_EXCERPTED PASSAGE:_
+ + + + + + +

I put it away and go back to the drawing board, because clearly, I'm missing something. But since no rejection is personalized enough, I don't know WHAT.
Frustration makes me put it down, and I let it sit for a few more months.
Until #DVPIT.
For the uninitiated, #DVPIT is a literary event in which diverse prospective writers and established agents come together to discover new working relationships. The diverse writer has three chances to pitch their project throughout the day to agents, and if agents like your pitch, you may send them your query package. Cool, right?
I take the day off work. I have my pitches queued on my phone, ready to go. Throughout the day, I strategically post them at peak hours, keeping my fingers crossed for even one single agent's attention.
The event runs for an extra week to give agents a chance to read the thousands of pitches flooding the Discord channel. I wait.
No likes. Not a single one.
Now, this part I'm less bitter about, because 150 characters to describe my book? That's just ridiculous. And the comp titles to prove that people would like it? Ugggggh. Not an opportunity to really sell Charlatans.

+ + + + + + +

_RECORD LIST:_
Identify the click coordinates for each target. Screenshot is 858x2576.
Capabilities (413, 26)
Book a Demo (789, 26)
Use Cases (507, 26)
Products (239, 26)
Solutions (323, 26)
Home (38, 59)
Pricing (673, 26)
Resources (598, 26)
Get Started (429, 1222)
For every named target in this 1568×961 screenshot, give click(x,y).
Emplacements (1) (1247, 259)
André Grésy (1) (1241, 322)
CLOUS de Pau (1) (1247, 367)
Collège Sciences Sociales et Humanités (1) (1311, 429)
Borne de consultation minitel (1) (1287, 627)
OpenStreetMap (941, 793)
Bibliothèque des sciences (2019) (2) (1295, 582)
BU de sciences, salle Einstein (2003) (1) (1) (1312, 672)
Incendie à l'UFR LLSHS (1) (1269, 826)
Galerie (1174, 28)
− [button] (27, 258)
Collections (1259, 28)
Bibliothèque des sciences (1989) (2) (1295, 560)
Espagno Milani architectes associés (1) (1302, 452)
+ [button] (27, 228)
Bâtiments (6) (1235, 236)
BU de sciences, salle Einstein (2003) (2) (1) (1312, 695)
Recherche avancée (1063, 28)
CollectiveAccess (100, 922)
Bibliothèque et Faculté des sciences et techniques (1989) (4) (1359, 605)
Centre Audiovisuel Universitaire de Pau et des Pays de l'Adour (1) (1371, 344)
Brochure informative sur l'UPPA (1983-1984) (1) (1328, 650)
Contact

+ + + + + + +

In the passage about pitching a book, how many chances does a diverse writer get to pitch a project during #DVPIT? The lines above are separate from the passage about pitching a book.

_SOLUTION TO THIS TASK:_ Three chances throughout the day.